Instrucción de la Registraduría para formularios E-14 en elecciones 2026 genera debate electoral
Formularios E-14 en elecciones 2026: instrucción de la Registraduría

Controversia por formularios E-14 en elecciones 2026: instrucción de la Registraduría genera debate

A dos semanas exactas de las elecciones para el Congreso en Colombia, el diligenciamiento de los formularios E-14, utilizados para el preconteo de votos, ha centrado la controversia electoral. La Registraduría Nacional del Estado Civil ha impartido la instrucción de no llenar los espacios en blanco donde no se registren votos, con el objetivo de facilitar el proceso de escrutinio y la digitalización de datos, que serán públicos casi de forma inmediata en la página del organismo.

Instrucción del registrador Hernán Penagos y respaldo institucional

El registrador Hernán Penagos ha explicado en numerosas oportunidades que esta instrucción para diligenciar los E-14, o actas electorales, se ha venido dando desde hace décadas en Colombia, incluyendo las pasadas elecciones presidenciales que llevaron al presidente Gustavo Petro al poder. Penagos enfatizó que el formulario debe ser diligenciado solo con los votos obtenidos por los candidatos, y que marcas como líneas horizontales, círculos o asteriscos en casillas vacías han dificultado procesos de conteo en elecciones anteriores.

Además, el Registrador Nacional fue enfático al afirmar que no existe posibilidad de alterar los resultados electorales, destacando la participación de 860.000 ciudadanos como jurados, no funcionarios de la Registraduría, en el proceso. Esta postura ha sido respaldada por organismos institucionales como la Procuraduría, Contraloría, Fiscalía y misiones de observación, que han descartado riesgos de fraude.

Críticas del presidente Petro y papel de los testigos electorales

El presidente Gustavo Petro ha generado controversia al afirmar que "dejar casillas en blanco en los formularios donde se debe poner la letra X es una invitación total al fraude después de contados los votos en las mesas", una versión que ha remarcado en redes sociales y en la plaza pública, llevando a un recrudecimiento del discurso sobre fraude electoral. Sin embargo, el procedimiento establece que el diligenciamiento del E-14 es solo una fase preliminar; el escrutinio final es la fase definitiva, y cualquier disonancia obliga a reabrir la mesa.

Un punto clave es la participación de la Procuraduría, Contraloría, misiones de observación y, especialmente, los testigos electorales, quienes actúan como primeros filtros de control para evitar alteraciones. Penagos insistió en que dejar los espacios en blanco evita contratiempos en la digitalización, transmisión y escrutinio, asegurando la transparencia del proceso.

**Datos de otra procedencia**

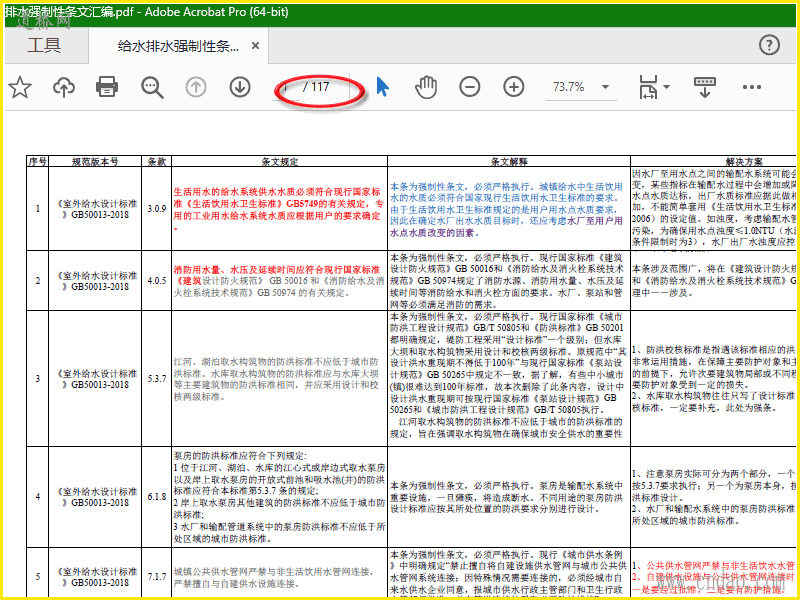800x600 pixels.
Task: Click the upload to cloud icon
Action: coord(64,87)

Historial de instrucciones en elecciones anteriores

Como señala el registrador Penagos, la instrucción actual es dejar vacías las casillas sin votos, pero ha habido modificaciones en elecciones pasadas. En 2018, bajo el registrador Juan Carlos Galindo, se pidió llenar espacios en blanco con una línea horizontal o diagonal, lo que generó denuncias de alteración de votos, aunque solo afectó a un puñado de mesas sin cambiar resultados. En 2022, con Alexander Vega como registrador, se ordenó usar un asterisco, lo que complicó la transmisión de datos y llevó a reclamos de pérdida de votos, con formularios que presentaban tachones y enmendaduras.

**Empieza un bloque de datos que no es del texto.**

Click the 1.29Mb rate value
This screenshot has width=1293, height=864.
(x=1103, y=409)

En ese contexto, los testigos electorales jugaron un papel crucial, permitiendo al Pacto Histórico recuperar al menos cinco curules en el Senado. Por ello, para las elecciones de 2026, la orden de dejar espacios en blanco busca facilitar todos los procesos de transmisión y evitar problemas en las urnas, consolidando una práctica que, según la Registraduría, garantiza la integridad electoral.